A Fatal Verdict is the second in a series of three legal thrillers featuring a British barrister (trial lawyer) Sarah Newby. She’s a tough lady who left school when she became pregnant at fifteen and had a hard fight to get to where she is today. In all three of these books Sarah is confronted with trials in which she cannot be certain whether the clients she represents are guilty or innocent. The reader doesn’t know either, until the last minute. This means that although Sarah fights each case as hard as she can, there are difficult moral and emotional choices to be made, by her and the police and everyone else involved.
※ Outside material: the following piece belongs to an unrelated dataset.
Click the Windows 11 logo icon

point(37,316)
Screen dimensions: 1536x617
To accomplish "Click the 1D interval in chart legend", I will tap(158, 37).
In the first book, A Game of Proof, Sarah’s own son, Simon, is accused of a series of dreadful rapes and murders. This is bad enough for any mother, but Sarah is not just Simon’s mother, she is also a lawyer, an officer of the court. So when she uncovers evidence which seems to prove her own son’s guilt, what should she do? Hide the evidence and risk her career, or tell the truth and betray her son? What would you do in that situation?

The same question comes back in A Fatal Verdict, in a different form. This time it is not Sarah who faces the difficult mother’s choice, but her client, Kathryn Walters. Kathryn’s daughter, Shelley, is murdered; a horrible experience for any parent. But what should a mother do, if the courts set her child’s killer free? How should the victim’s family – her mother, father, and sister – respond to that?

Should they accept the verdict, and try to forgive and forget? Or take the law into their own hands, and seek their own revenge? And if so, how – in practical terms - would they actually do it? Should they plan together or separately? And if one member of the family commits a crime, should the rest of the family lie to protect that person, or save themselves by telling the truth? This is why the book is called A Fatal Verdict; because the choices which confront the victim’s family are so terrible. So Sarah Newby finds herself defending a client for whom she feels great sympathy, but who seems, for reasons Sarah cannot understand, to actually want to be convicted of murder.

Were there any scenes which you found more challenging to write than others?

It wasn’t the scenes that I found difficult; it was the plot. All three of these books have quite complex plots; it’s part of the challenge of making a good thriller, I think. The reader should have enough information to guess where things are going, but be frequently surprised by what actually happens. Timing is important too; the events should seem to move swiftly, in the right order, so that the reader keeps turning the pages; whereas in a real legal case, things aren’t like that.

If a book’s easy to read, it was probably hard to write. And what really stumped me, halfway through this book, was a twist in the plot which I just couldn’t make work. I wrote scene after scene which were all fine in themselves, but which had to be discarded because they didn’t fit the plot. It was like doing a jigsaw where someone had deliberately substituted half-a-dozen wrong pieces. It was only when I worked out what was wrong, that I could carry on to the end and make it work.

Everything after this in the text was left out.